A Personal History of Personal Computing, Part 3—PDAs, iPods, and iOS

As a kid, I loved reading computer magazines. I was the only 11-year old in the world, I think, with a subscription to PC/Computing. When the magazine stopped talking about hardware and software, and then became a crappy business magazine, I was miserable. Reading these magazines was terrible for a budding geek. It gave me ideas, especially about portable computing.

Somehow, Christmas 1999, I’d convinced my parents to get me a Palm IIIe. I think I sold it as a way to help me do better in school, remember my homework, and so forth. In actuality, it became a pocket Minesweeper device. Still, I was the only kid in my high school with a pocket computer.
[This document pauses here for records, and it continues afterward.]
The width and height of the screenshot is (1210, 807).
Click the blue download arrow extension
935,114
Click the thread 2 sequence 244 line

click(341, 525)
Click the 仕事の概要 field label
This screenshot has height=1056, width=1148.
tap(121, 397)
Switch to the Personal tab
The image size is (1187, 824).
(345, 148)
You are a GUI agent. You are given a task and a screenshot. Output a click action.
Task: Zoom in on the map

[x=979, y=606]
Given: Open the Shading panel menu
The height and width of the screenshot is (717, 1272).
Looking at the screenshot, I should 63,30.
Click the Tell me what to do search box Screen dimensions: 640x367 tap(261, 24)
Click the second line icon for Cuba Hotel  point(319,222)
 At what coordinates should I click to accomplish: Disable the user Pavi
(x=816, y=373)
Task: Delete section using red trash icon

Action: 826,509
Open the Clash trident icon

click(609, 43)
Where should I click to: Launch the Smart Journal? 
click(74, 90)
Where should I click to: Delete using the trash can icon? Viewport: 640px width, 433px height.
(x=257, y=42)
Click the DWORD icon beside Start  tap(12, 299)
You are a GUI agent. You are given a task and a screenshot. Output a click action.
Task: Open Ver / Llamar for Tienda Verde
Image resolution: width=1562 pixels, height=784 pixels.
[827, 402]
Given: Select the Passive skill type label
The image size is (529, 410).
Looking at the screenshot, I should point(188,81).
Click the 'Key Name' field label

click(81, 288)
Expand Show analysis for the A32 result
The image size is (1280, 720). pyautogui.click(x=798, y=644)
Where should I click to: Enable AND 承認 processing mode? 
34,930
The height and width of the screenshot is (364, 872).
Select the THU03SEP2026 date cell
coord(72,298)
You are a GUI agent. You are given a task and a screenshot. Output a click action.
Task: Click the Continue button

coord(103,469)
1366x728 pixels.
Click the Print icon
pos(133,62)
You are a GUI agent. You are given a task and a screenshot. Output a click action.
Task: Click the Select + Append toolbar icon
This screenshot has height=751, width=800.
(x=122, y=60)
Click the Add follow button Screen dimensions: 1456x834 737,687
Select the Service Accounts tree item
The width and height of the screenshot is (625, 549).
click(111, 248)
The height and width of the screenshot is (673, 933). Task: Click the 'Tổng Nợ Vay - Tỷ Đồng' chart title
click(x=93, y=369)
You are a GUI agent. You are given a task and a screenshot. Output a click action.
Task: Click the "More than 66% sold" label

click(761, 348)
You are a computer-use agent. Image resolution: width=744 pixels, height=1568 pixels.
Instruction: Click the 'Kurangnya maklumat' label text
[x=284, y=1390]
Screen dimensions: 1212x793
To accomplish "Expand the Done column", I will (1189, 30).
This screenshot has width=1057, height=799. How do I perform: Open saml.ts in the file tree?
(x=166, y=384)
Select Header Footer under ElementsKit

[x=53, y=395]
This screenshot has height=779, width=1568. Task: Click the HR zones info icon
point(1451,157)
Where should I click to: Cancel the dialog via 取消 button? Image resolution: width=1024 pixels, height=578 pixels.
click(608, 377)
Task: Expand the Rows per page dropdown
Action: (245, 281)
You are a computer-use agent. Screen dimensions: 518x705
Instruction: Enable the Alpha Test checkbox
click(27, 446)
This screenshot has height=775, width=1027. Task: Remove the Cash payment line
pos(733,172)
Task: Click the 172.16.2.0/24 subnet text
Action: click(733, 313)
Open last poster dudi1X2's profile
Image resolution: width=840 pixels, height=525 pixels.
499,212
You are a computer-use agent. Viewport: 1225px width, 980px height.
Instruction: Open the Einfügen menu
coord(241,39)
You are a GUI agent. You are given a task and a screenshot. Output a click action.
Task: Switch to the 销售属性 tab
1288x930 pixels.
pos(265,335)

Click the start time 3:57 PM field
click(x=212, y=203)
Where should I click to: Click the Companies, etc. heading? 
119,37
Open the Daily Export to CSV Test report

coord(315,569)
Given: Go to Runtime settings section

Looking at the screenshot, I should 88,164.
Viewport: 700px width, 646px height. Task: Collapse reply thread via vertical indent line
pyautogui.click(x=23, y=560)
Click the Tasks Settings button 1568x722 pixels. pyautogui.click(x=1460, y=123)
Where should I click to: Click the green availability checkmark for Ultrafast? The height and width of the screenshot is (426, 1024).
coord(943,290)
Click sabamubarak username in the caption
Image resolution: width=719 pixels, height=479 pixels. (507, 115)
The best anyone else could do was a TI–83 Graphing Calculator, which I also had. I rarely used the Palm for note-taking, or to-do list making. Eventually, when I went off to college and got a laptop, the Palm stayed at home. I think I sold it off for $20 on eBay.

I went without a pocket computer until 2003, when I got my first iPod, a 40GB 3rd Generation model. The original iPod did serve as a rather basic PDA, albeit one that could only be updated when connected to a computer. It could display contacts, and a calendar, or play Solitaire. Really, though, it was my MP3 player, and I used it heavily for three years, even replacing the battery. [1]

However, the darn thing took one too many falls from my pants to the ground. The hard drive crashed, and the iPod would not boot, just make whining and clicking sounds while getting very, very, warm. I unplugged the battery, shipped it out for parts, and bought a black, 60GB 5th Generation iPod. That one lasted a year, before the headphone jack broke, and I replaced it with the 6th Generation model, with the anodized aluminum face—also in black. Within a month, I’d dropped it on the road, and stepped on it, while running to the bus, cracking the screen and scratching the aluminium. Still worked like a champ.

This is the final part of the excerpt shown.